From Fig. 24, it can be observed that the coupling is already achieved approximately 17 s into the formation flight. A longer formation flight could allow for multiple attempts on capture and will be examined in future. Further, the subscale experiments were only to be demonstrated until the point of capture of the RLVD (marked by ‘coupling’ in Figs. 24 and 25). The pull-up maneuver and other phases of IAC are also to be demonstrated in future (Fig. 25).

Fig. 25

Relative position of subscale ACCD to the subscale RLV during the capture phase

6 Conclusion

Within the framework of the FALCon project, an innovative recovery method for reusable rocket stages, the in-air capturing (IAC) method, was investigated thoroughly. By detailed simulation and analysis of the full-scale scenario, involving an RLV stage, a towing aircraft and an aerodynamically controlled capturing device (ACCD), the knowledge and understanding of this method was deepened. New insight about the challenges and characteristics of this recovery methods were gathered especially in the fields of aerodynamics, flight dynamics, simulation in 3DOF and 6DOF, definition of a full-scale system and development roadmap. These insights surely helped in increasing the technology readiness level (TRL) of this technology.

Considering the full-scale scenario, an RLV reference launch system was defined whose first stage was used as reference stage for the subsequent IAC simulations and analysis. Furthermore, a thorough study on aircrafts led to the selection of the A340-600 as reference aircraft, including an analysis of possible modifications. Furthermore, the aerodynamics of this aircraft and its wake field were characterized by CFD simulations. An aerodynamically controlled capturing device (ACCD) was defined and an aerodynamic database was built by CFD simulations [14, 16].

The aerodynamic models were subsequently used in the simulation of the IAC maneuver itself, divided into several phases. For the first time since the invention of the IAC method, 6DOF analysis of the trajectory could be performed including complex rope dynamics, wake field interactions and vehicle dynamics. Thus, the general feasibility of this procedure could once again be proven. However, there is still room for improvements, especially considering formation flight duration. Here, increasing the drag by either allowing flight with an angle of sideslip or turning off some of the engines might improve the situation. This shall be investigated in future work.
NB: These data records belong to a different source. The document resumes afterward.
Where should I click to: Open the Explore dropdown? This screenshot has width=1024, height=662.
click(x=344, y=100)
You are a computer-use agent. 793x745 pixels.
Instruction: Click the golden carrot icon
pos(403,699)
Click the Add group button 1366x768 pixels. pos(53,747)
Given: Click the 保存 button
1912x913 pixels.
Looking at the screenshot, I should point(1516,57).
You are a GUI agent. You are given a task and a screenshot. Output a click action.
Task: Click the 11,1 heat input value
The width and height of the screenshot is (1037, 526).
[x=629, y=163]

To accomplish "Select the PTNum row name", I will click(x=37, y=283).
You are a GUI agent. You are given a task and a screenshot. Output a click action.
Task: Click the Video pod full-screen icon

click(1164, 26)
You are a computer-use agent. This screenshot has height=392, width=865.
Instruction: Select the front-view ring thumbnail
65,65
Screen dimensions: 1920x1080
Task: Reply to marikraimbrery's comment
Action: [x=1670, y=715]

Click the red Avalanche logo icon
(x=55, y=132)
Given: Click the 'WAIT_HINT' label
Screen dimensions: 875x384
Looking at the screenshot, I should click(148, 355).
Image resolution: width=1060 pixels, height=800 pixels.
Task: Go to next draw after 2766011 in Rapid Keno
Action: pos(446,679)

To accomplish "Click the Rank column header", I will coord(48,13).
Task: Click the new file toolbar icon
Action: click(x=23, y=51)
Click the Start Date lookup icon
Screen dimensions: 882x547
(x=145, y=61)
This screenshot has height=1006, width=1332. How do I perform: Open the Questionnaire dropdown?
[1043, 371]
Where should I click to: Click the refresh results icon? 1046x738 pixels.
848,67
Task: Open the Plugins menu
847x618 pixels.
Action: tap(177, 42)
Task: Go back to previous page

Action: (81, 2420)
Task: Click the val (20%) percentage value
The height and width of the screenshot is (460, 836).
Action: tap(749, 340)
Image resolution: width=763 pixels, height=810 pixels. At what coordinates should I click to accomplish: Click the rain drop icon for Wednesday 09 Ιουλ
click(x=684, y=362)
During FALCon, multiple unmanned aircraft systems (UASs), within 100 kg class, were developed for the demonstration of IAC in subscale. The reusable launch vehicle demonstrator (RLVD), towing aircraft demonstrator (TAD) and the subscale capturing device were first tested individually in flight and on ground. The final integrated flight testing, attempted in the fall of 2022, was performed to demonstrate the complete IAC maneuver. The goal was to demonstrate the formation flight between RLVD and TAD, wherein the vehicles fly close to each other in a descending flight and with similar velocities. During this, a physical contact was to be established between the RLVD’s nose boom and the capturing device. However, due to an anomaly during the flight tests, the TAD demonstrator suffered significant damage, which could not be repaired before the end of the project.

Nonetheless, the development of UASs led to a gain in knowledge concerning vehicle design, flight controls, mission planning and environment perception. The process also provided some insight regarding the UAS development and licensing challenges that can be translated to the full-scale scenario. Flight data acquired from the individual flight tests also proved to be valuable in realistic simulation of the subscale IAC scenario. Furthermore, the common heritage of IAC with air-to-air refueling facilitates the future flight testing outside the scope of FALCon. Thus, the data acquired from upcoming flight tests (Summer 2023) for air-to-air refueling will be used for further development of IAC. The planned campaign by DLR would involve reuse of the same TAD and capturing device as that in FALCon.

In this context, the FALCon project can be already considered a success, rising the TRL of the IAC method to enable frequent, safe and reliable capturing of winged returning rocket stages by aircraft in the future.